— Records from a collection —
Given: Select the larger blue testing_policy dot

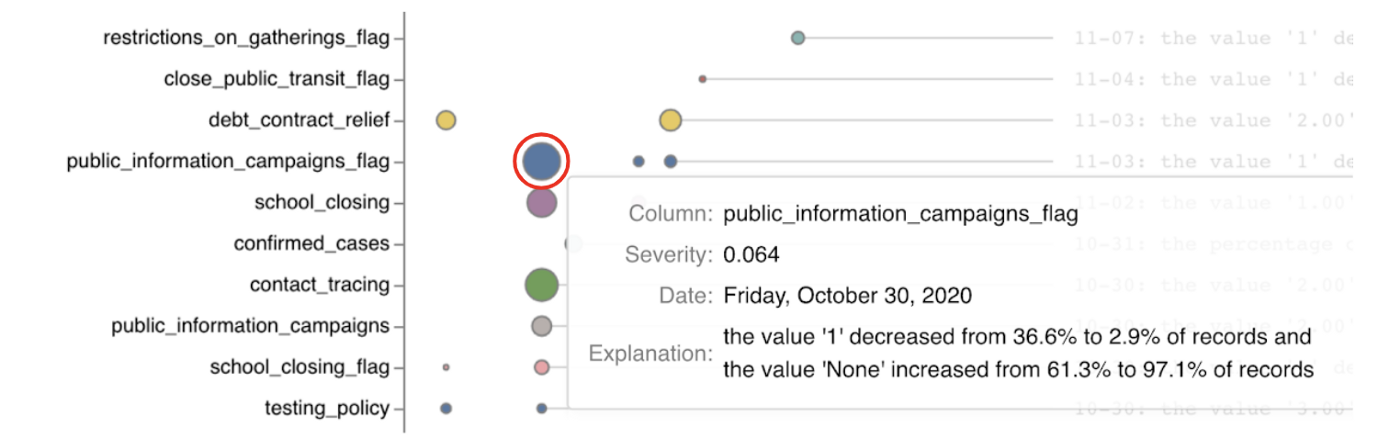Looking at the screenshot, I should [x=446, y=408].
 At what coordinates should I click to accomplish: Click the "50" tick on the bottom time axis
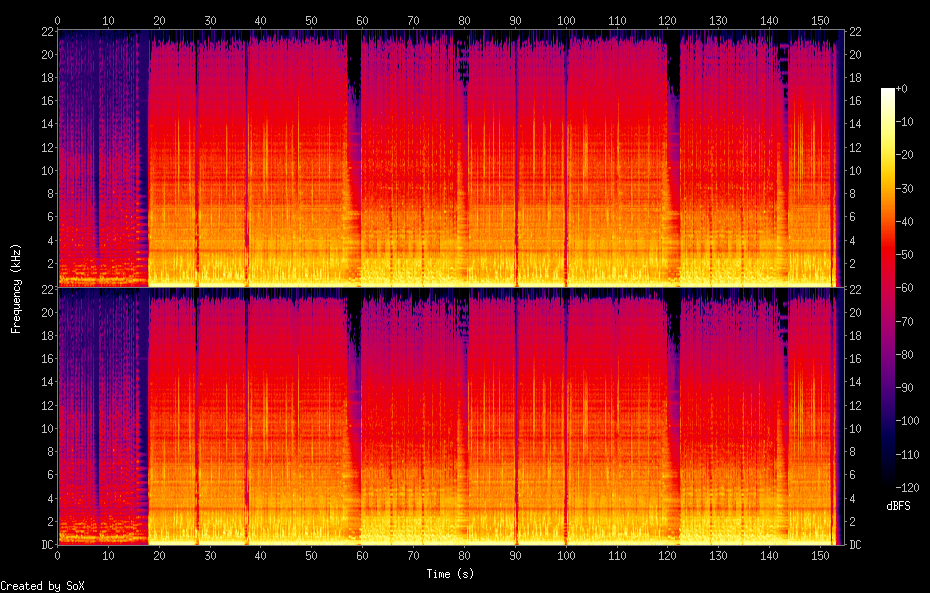click(312, 555)
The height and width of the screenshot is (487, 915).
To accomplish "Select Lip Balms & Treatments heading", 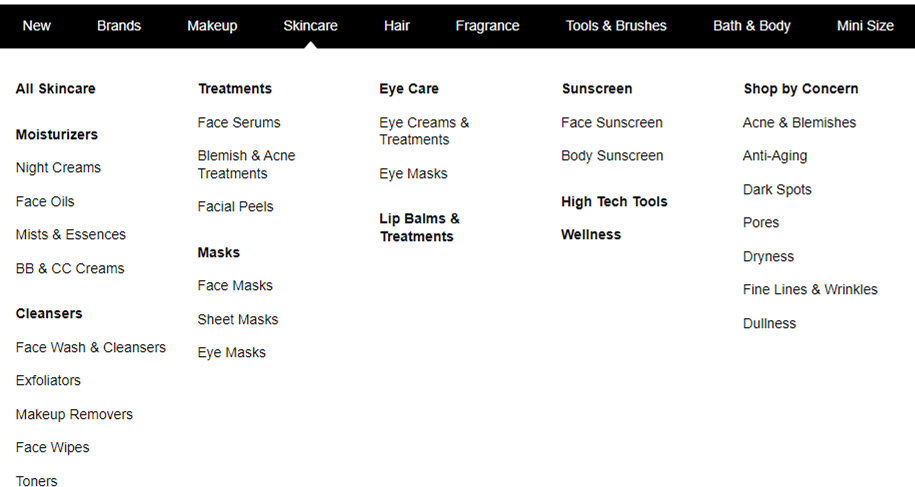I will [x=420, y=227].
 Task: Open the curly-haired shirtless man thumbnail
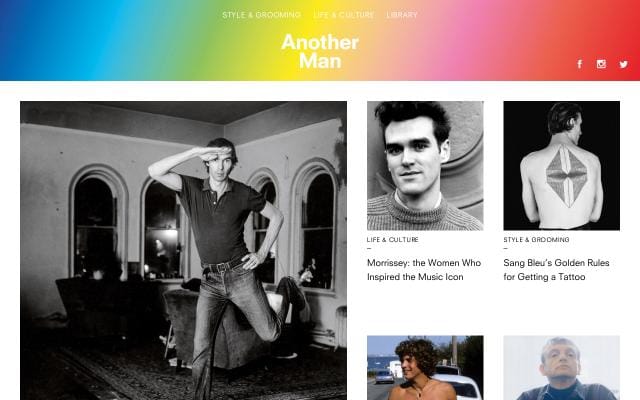425,368
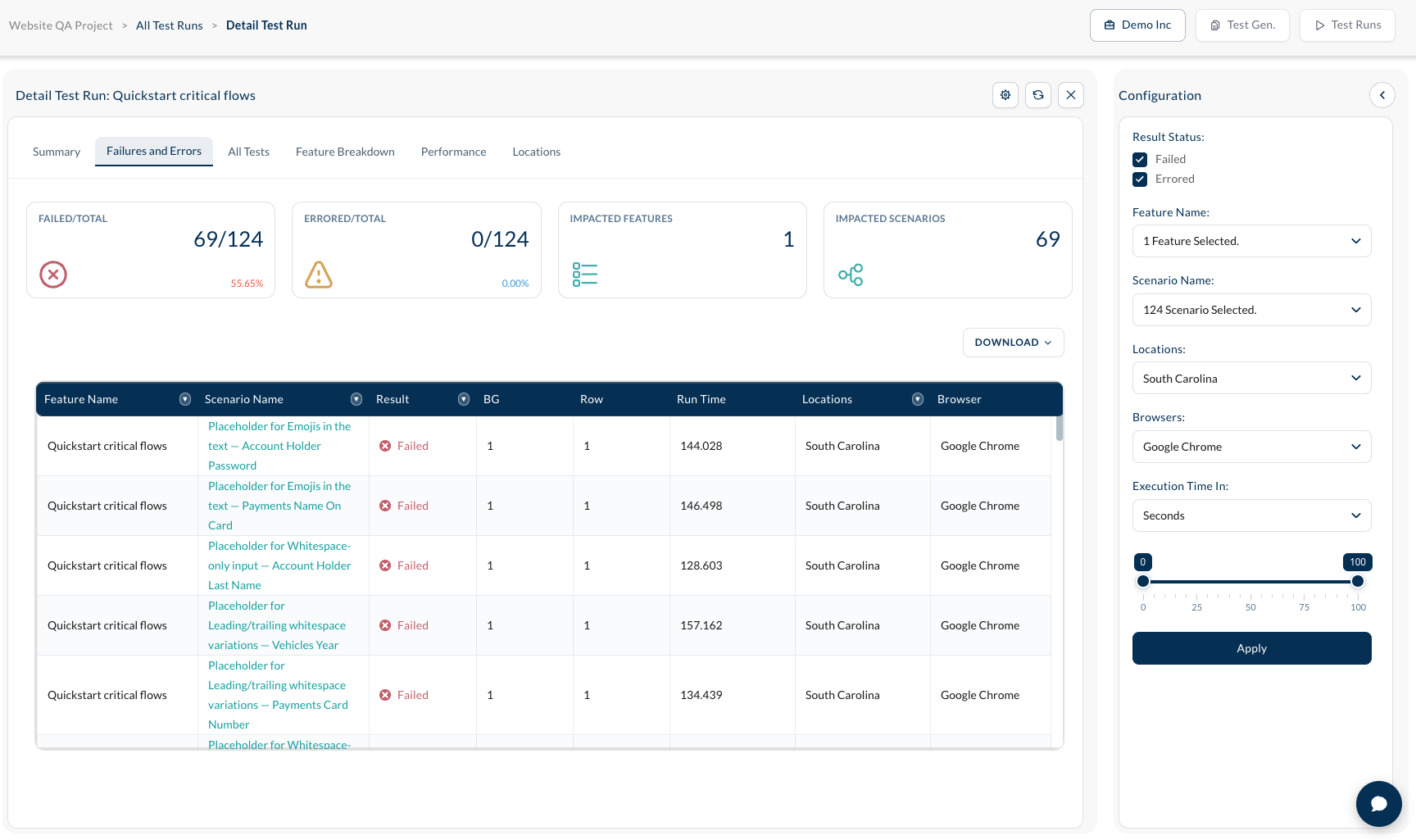Screen dimensions: 1416x840
Task: Click the results table vertical scrollbar
Action: click(1059, 429)
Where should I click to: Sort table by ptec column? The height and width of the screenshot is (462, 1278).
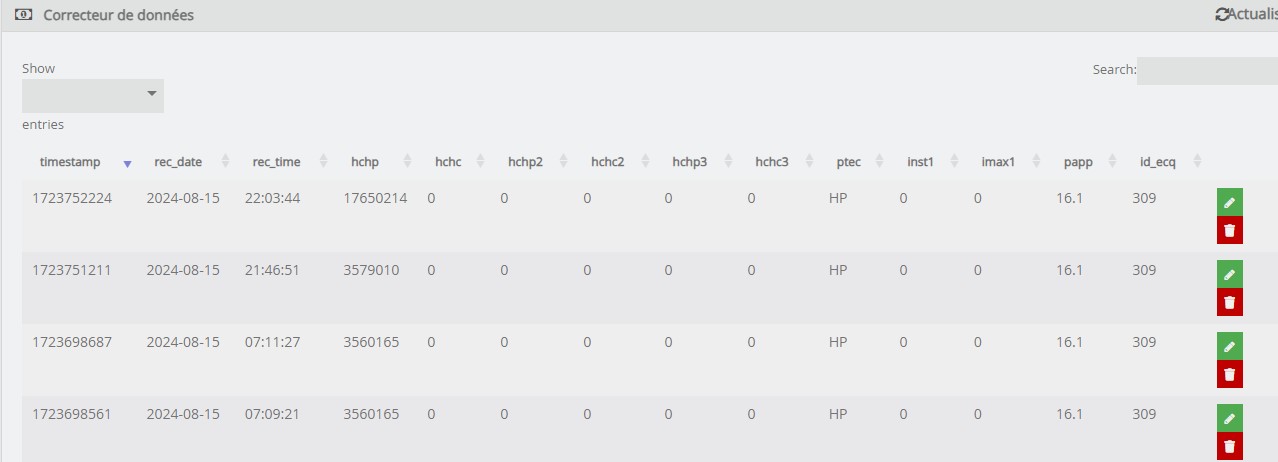(x=848, y=162)
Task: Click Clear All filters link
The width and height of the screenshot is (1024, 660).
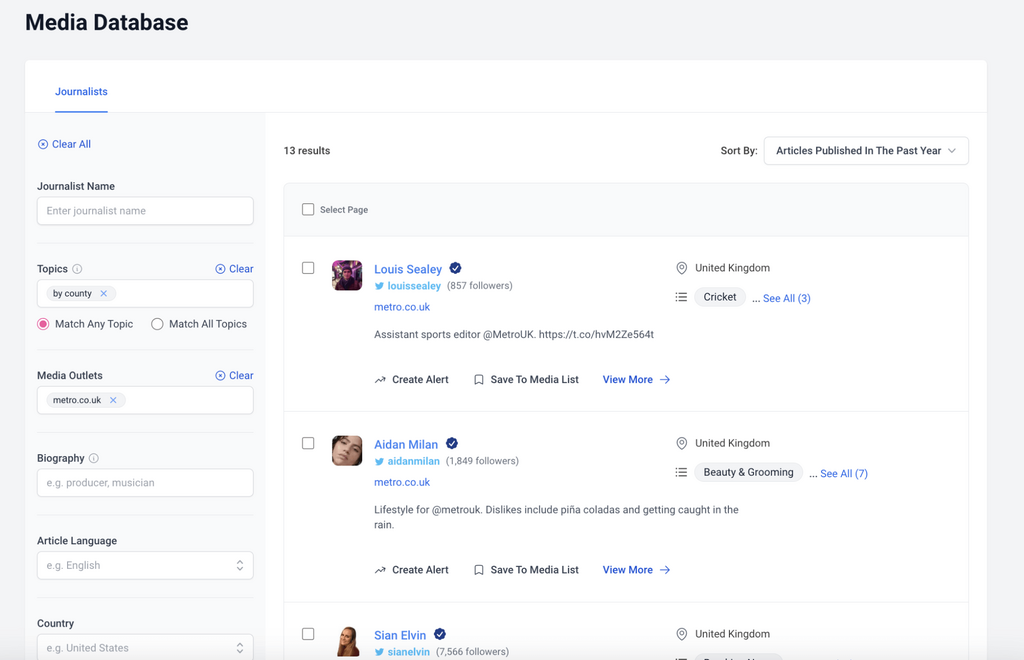Action: [64, 144]
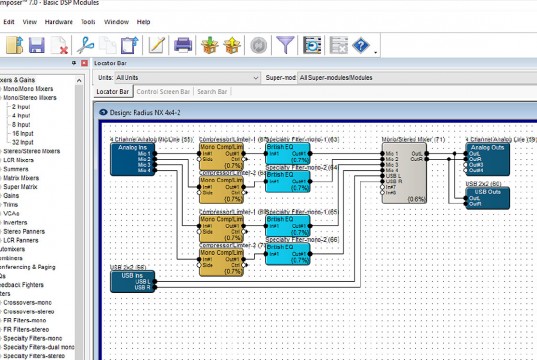Click the Open file folder icon
This screenshot has width=537, height=360.
(14, 45)
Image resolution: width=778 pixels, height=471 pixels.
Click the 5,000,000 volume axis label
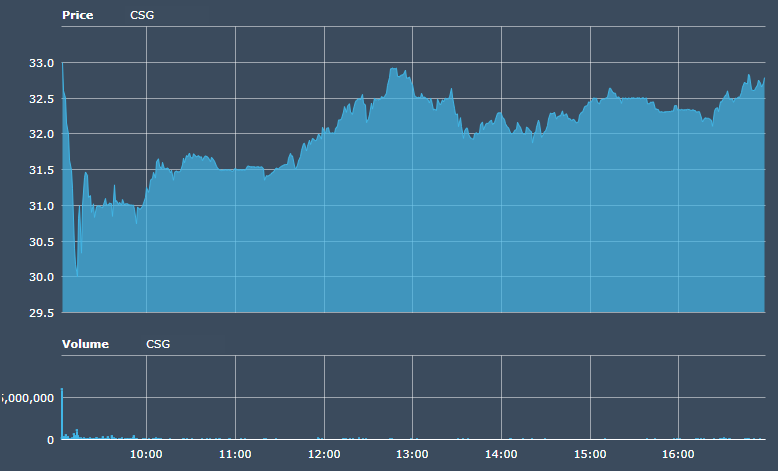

— WORK TO BE COMPLETED —
Where the line with "The width and" appears, begin there and transcribe exactly through the last line of the data, leaving all pictures aside.

— TASK RESULT —
The width and height of the screenshot is (1024, 660).
Action: [64, 144]
Click the Open file folder icon
This screenshot has width=537, height=360.
(14, 45)
Image resolution: width=778 pixels, height=471 pixels.
Click the 5,000,000 volume axis label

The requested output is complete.